■ **The data**:
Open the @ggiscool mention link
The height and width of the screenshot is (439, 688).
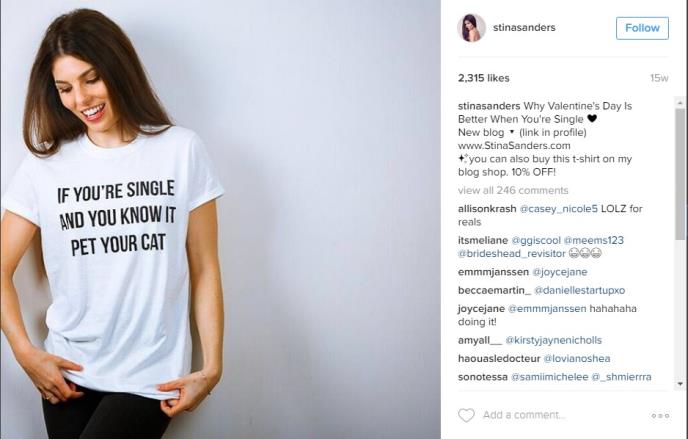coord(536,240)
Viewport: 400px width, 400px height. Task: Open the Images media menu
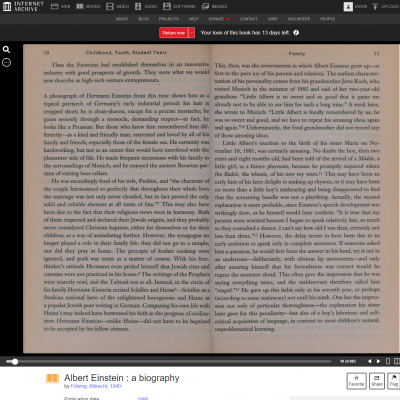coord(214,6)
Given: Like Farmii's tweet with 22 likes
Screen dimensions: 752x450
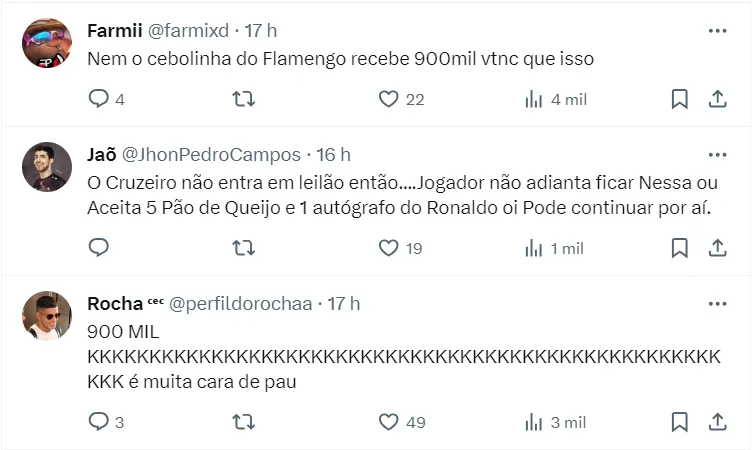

==

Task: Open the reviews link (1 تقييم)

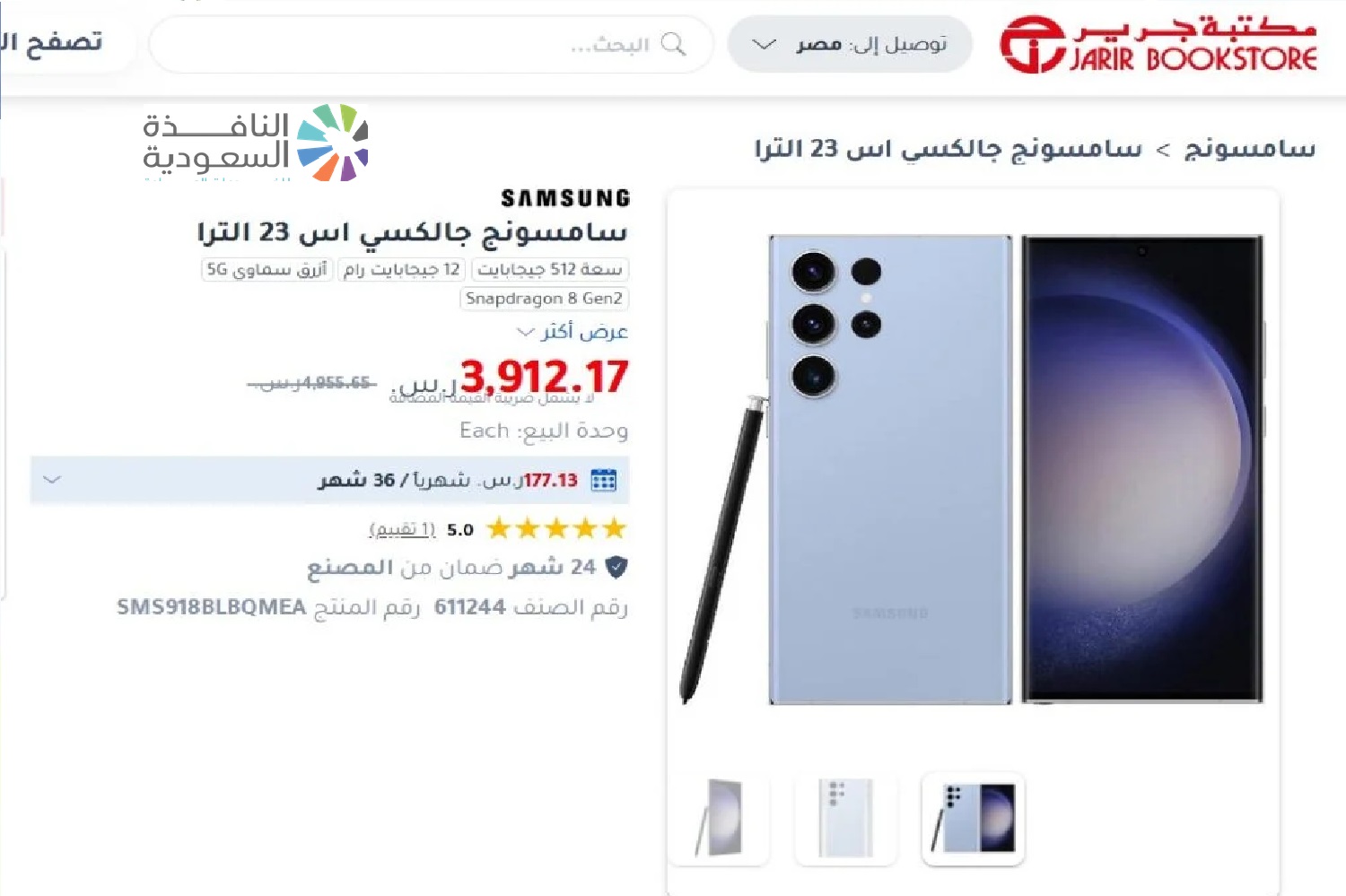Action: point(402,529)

■ **What you have to do**: Above are some records; quote exactly and only the lines that begin at the line containing "The height and" and stop after the line containing "Screen dimensions: 752x450", leaving out the pictures.

■ **Exercise answer**:
The height and width of the screenshot is (439, 688).
coord(536,240)
Viewport: 400px width, 400px height. Task: Open the Images media menu
coord(214,6)
Given: Like Farmii's tweet with 22 likes
Screen dimensions: 752x450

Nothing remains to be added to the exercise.